The evil lurking in the forest strikes when Samuel is snatched away while in Thomasin’s care. The child’s abrupt disappearance is mysterious and inexplicable, and it’s suggested either that he might have served as the victim in some sort of Satanic ritual or that the rest of the family at least harbors fears that such might have been his fate. The loss throws Katherine into a paroxysm of grief and recrimination against Thomasin, whom she blames for Samuel’s kidnapping—and accuses of stealing a valuable silver cup. Matters deteriorate further when Mercy and Jason, who have developed an odd attachment to the family’s sinisterly rambunctious goat Black Philip, come to believe that their sister is a witch responsible for the child’s abduction. The pious Caleb, meanwhile, struggles to meet his father’s high expectations while resisting the temptation to peer too intently at Thomasin’s barely-exposed breast.

He also decides—unwisely, as it happens—to attempt to rectify the situation by venturing out into the forest on his own, carrying the rifle William has proven inept at using, to find Samuel, or at least some food for the increasingly desperate family. After an encounter with a red-caped witch—perhaps another hallucination—he returns home naked and maddened, soon falling into a deep sleep. The accusations against Thomasin mount, and the other family members all descend further and further into a mixture of fear, righteous indignation and emotional paralysis. Eventually Black Philip intervenes, though whether the animal is in fact an emissary of the devil or merely a symbol of the hysteria that’s consuming the family remains ambiguous.

It’s that ambiguity, in fact—along with the film’s ultimately failure to provide conventional shocks—that will probably disappoint the mass audience toward whom “The Witch” is being marketed. Everything that’s depicted by Eggers as paranormal can just as easily be interpreted as hallucinatory, with the final sequence in particular more likely to elicit laughs than screams or shudders. This is essentially an art film comparable, in terms of its approach and impact, to Michael Haneke’s similarly elusive “The White Ribbon,” and suggesting otherwise is almost a recipe for disaster.

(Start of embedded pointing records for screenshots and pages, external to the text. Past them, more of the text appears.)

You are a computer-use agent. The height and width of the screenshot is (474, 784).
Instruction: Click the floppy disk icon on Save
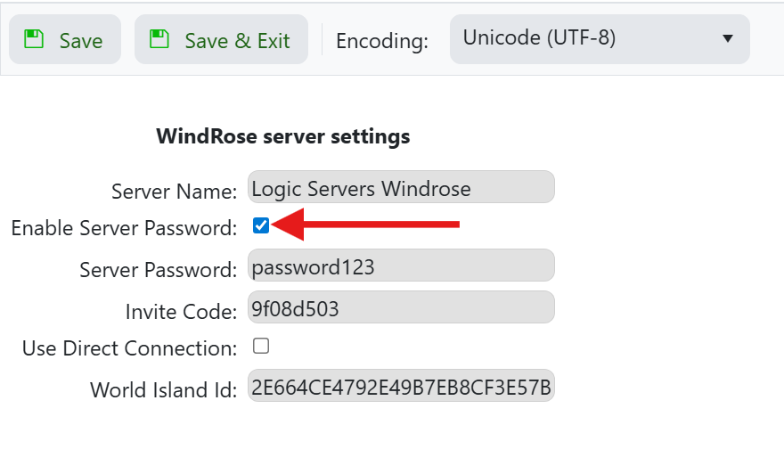pos(34,39)
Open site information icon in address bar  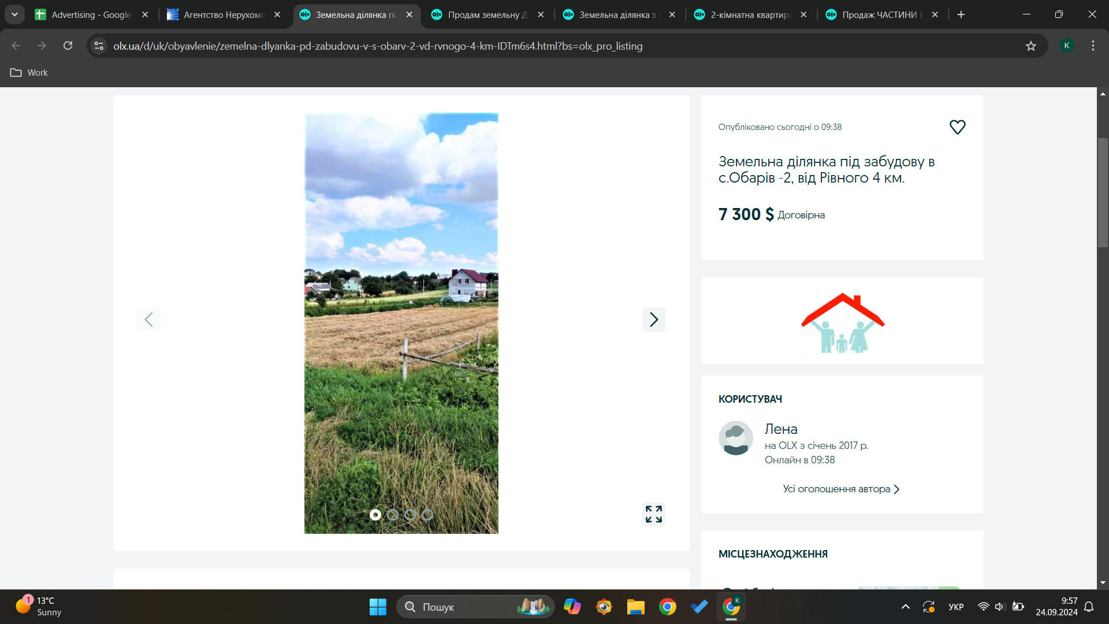pos(99,46)
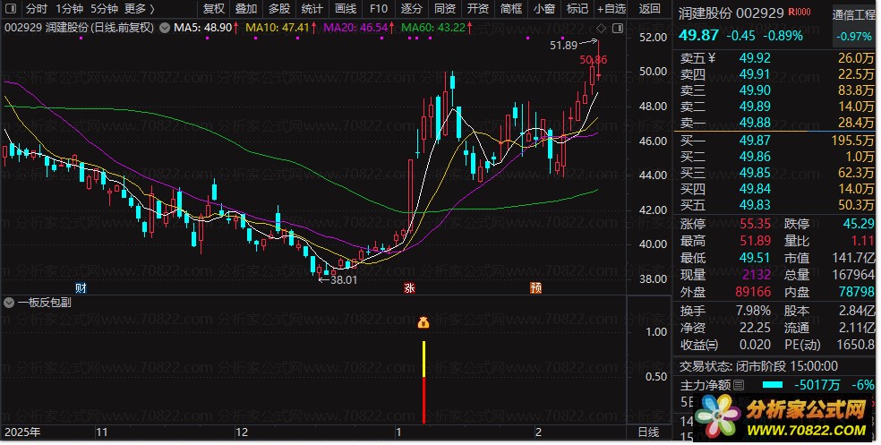Click the diamond icon above the chart
The height and width of the screenshot is (445, 881).
click(601, 28)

If taken on the proper terms, however, Eggers’ film is quite effective. The performances are all excellent. Ineson, looking a tad like Richard Harris, superbly conveys a flawed man desperately trying to maintain a semblance of stability as his certainties collapse around him, and Taylor-Joy convinces as a girl feeling the pangs of youthful exuberance straitjacketed by her parents’ sternness. Scrimshaw similarly captures the struggles of a boy caught between religious devotion and the desires of the flesh, while Dickie shows the pain of a conflicted woman who, despite a rigorous surface, is as uncertain as her husband. Dawson and Grainger make Jason and Mercy mischievous and vaguely malicious. Even Black Philip plays his part effectively.

All of them are aided by the exquisite care with which the film has been assembled. Eggers and cinematographer Jarin Blaschke exhibit a painterly eye for composition, and editor Louise Ford maintains a steady, unhurried pace italicizing the poetry of the images. The sense of period detail in Craig Lathrop’s production design, Andrea Kristof’s art direction, Mary Kirkland’s set decoration and Linda Muir’s costume design is unerring, and kudos are due the sound team (Rob Turi, Adam Stein, Orest Sushko and Chris Guglick), whose work, along with Mark Korven’s score, fashions an appropriately unsettling ambience. The visual effects supervised by Geoff D.E. Scott—especially those in the final scene—are hardly of cutting-edge quality, but perhaps the message is that they’re not meant to be.

This is not a “Witch” of the Blair variety. Brooding and enigmatic, it’s hardly likely to appeal to aficionados of today’s typically visceral, blood-splattered horror movies. It succeeds, however, in creating an atmosphere of quiet, subdued menace in telling what the subtitle calls a “Folktale” about how religious belief can bring something other than salvation.